Directions >> Echo everything from the line containing "Where should I click to: Open" down to the last line of the items, keeping both of those lines and nothing else.

Given entries >>

========================================

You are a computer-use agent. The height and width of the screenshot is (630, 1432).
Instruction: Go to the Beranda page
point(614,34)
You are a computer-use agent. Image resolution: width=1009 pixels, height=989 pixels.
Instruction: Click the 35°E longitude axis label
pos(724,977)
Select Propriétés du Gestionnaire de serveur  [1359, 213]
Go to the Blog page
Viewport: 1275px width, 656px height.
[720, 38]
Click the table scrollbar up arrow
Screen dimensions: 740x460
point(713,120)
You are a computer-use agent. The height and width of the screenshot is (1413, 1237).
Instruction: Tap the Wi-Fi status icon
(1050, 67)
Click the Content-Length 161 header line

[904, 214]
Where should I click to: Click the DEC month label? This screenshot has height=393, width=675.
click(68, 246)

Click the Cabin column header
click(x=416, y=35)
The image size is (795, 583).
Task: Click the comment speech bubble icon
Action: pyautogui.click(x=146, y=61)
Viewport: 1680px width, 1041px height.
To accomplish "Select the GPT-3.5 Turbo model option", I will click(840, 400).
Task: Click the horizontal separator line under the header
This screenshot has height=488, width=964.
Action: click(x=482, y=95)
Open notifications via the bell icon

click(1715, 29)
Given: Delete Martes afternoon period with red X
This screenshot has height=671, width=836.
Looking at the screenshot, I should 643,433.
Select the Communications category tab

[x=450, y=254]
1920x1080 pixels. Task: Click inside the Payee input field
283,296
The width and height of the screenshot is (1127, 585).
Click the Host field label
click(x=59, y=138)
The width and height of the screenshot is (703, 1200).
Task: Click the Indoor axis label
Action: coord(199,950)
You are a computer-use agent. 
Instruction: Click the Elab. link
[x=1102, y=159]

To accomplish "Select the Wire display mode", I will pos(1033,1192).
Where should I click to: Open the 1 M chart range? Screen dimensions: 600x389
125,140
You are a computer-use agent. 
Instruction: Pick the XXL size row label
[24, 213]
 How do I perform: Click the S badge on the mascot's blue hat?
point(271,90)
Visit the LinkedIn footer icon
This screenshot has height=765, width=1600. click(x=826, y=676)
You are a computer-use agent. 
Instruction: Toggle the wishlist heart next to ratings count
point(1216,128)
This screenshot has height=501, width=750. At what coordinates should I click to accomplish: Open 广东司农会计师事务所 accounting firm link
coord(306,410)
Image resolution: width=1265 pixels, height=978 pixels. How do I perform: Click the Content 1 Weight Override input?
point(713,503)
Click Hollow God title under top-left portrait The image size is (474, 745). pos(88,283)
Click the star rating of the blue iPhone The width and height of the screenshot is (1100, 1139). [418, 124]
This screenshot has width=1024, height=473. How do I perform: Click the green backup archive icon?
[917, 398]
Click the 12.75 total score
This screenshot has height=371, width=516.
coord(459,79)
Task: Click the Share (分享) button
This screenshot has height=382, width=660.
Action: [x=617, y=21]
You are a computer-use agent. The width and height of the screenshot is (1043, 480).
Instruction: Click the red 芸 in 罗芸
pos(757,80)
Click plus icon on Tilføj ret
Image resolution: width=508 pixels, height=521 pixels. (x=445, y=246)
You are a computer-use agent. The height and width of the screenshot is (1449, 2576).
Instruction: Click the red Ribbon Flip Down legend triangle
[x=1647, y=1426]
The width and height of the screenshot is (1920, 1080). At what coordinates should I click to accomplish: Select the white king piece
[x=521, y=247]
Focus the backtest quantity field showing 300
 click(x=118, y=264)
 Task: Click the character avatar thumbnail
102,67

========================================

Final result >>
Where should I click to: Open the 1 M chart range? Screen dimensions: 600x389
125,140
You are a computer-use agent. 
Instruction: Pick the XXL size row label
[24, 213]
 How do I perform: Click the S badge on the mascot's blue hat?
point(271,90)
Visit the LinkedIn footer icon
This screenshot has height=765, width=1600. click(x=826, y=676)
You are a computer-use agent. 
Instruction: Toggle the wishlist heart next to ratings count
point(1216,128)
This screenshot has height=501, width=750. At what coordinates should I click to accomplish: Open 广东司农会计师事务所 accounting firm link
coord(306,410)
Image resolution: width=1265 pixels, height=978 pixels. How do I perform: Click the Content 1 Weight Override input?
point(713,503)
Click Hollow God title under top-left portrait The image size is (474, 745). pos(88,283)
Click the star rating of the blue iPhone The width and height of the screenshot is (1100, 1139). [418, 124]
This screenshot has width=1024, height=473. How do I perform: Click the green backup archive icon?
[917, 398]
Click the 12.75 total score
This screenshot has height=371, width=516.
coord(459,79)
Task: Click the Share (分享) button
This screenshot has height=382, width=660.
Action: [x=617, y=21]
You are a computer-use agent. The width and height of the screenshot is (1043, 480).
Instruction: Click the red 芸 in 罗芸
pos(757,80)
Click plus icon on Tilføj ret
Image resolution: width=508 pixels, height=521 pixels. (x=445, y=246)
You are a computer-use agent. The height and width of the screenshot is (1449, 2576).
Instruction: Click the red Ribbon Flip Down legend triangle
[x=1647, y=1426]
The width and height of the screenshot is (1920, 1080). At what coordinates should I click to accomplish: Select the white king piece
[x=521, y=247]
Focus the backtest quantity field showing 300
 click(x=118, y=264)
 Task: Click the character avatar thumbnail
102,67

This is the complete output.